With regard to reduced swelling after surgical extraction, the basis could be established by the pattern of postoperative edema in each space. The clinical swelling could be associated with edema of the buccinator muscle, buccal, and supra-periosteum spaces, which are located in the buccal side of the mandible. The parapharyngeal and sublingual spaces could be associated with neck and swallowing discomfort. Considering this edema pattern, the authors noted the possibility of anatomic discontinuity on the buccinator muscle or periosteum to allow edema to spread into the buccal space. The buccal space is one of the fascial spaces and its volume can be extended easily to cause facial swelling and drain slowly via the cutaneous sinus at the inferior of the space [ 14]. In accordance with some studies, this possibility was supported by their results of significant swelling in the flap design with a mesial vertical incision [ 1517]. In addition, this possibility supported a clinical study of flap design for guided bone regeneration in that flap management without a vertical incision can avoid cutting the muscle fibers, leading to a decrease in postoperative swelling and wound dehiscence [ 18]. Therefore, an incision without invasion of the anatomic structures, such as the buccinator muscle and periosteum, can reduce the level of postoperative edema.
Many studies have been conducted on the contributing factors, including incision design and affected postoperative swelling [ 2]. However, previous research on postoperative swelling has been controversial because the clinical methods used to evaluate swelling (such as a questionnaire or distance measurement between facial reference points) were not objective and reproducible [ 5, 6]. Therefore, the authors suggest region-specific edema assessment of mandibular third molar extraction as a qualitative method.
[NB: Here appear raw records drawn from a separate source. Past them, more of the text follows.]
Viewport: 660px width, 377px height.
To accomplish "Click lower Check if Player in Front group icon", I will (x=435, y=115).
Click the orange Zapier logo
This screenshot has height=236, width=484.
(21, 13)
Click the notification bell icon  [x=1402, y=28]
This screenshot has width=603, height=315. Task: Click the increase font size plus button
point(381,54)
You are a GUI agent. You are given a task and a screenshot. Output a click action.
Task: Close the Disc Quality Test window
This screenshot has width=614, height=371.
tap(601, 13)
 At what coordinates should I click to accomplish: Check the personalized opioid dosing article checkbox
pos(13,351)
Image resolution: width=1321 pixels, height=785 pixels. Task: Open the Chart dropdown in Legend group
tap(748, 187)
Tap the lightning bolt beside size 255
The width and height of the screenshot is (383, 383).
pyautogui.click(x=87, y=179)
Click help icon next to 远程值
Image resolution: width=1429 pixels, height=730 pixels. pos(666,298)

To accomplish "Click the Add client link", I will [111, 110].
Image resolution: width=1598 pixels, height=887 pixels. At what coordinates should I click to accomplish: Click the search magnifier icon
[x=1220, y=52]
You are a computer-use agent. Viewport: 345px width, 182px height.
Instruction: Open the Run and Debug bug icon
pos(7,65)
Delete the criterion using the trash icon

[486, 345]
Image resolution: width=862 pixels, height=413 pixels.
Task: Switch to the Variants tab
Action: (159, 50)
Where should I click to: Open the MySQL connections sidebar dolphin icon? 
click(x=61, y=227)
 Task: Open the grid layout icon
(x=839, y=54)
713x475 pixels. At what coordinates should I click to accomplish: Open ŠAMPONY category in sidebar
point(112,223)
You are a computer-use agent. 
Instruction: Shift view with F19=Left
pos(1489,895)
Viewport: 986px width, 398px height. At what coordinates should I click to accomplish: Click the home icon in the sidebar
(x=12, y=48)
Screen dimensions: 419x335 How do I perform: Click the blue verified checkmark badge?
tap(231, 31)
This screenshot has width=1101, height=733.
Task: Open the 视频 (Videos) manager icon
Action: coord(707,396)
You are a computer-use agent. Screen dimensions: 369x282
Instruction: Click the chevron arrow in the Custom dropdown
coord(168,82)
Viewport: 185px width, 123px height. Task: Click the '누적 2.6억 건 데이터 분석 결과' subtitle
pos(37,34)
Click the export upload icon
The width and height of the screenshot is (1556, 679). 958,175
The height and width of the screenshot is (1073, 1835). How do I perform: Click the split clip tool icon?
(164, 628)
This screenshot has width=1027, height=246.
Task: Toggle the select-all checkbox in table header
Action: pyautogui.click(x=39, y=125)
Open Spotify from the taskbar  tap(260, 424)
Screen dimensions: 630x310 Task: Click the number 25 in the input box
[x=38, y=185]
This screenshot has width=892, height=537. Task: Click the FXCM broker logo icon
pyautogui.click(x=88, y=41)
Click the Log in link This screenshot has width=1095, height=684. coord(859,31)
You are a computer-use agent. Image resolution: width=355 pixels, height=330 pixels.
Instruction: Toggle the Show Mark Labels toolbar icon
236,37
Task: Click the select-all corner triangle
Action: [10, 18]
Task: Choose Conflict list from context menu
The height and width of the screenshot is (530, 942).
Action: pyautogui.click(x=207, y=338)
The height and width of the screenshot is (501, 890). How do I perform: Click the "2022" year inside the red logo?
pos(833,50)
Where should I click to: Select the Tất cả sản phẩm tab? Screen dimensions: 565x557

The postoperative edema in each space could be classified independently, leading interpretation of various postoperative edema degrees and allowing the symptoms to be estimated according to each space. In the limitation of this retrospective study, the authors could not correlate the radiological (MRI) edema with surgical procedure and clinical symptoms. Further clinical studies should be necessary to reveal and reduce postoperative edema by considering each divided space.

Conclusion

An evaluating postoperative edema based on anatomic division showed high reliability according to the space classification, which was divided into five spaces: one anatomic structure (buccinator muscle) and four fascial spaces (supra-periosteum, buccal, parapharyngeal space, and lingual space). Most postoperative edema was spread though buccinators muscle and supra-periosteum space with a significant correlation. Further study should be conducted for the clinical validation of this classification according to the relevance with the swelling.

Acknowledgements

Not applicable

Ethics approval and consent to participate

The study was approved and granted an exemption in writing consent by the Institutional Review Board at Armed Forces Capital Hospital (No. AFCH-19-IRB-008).

Consent for publication

Not applicable

Competing interests

No financial or non-financial benefits have been received or will be received from any party related directly or indirectly to the subject of this article.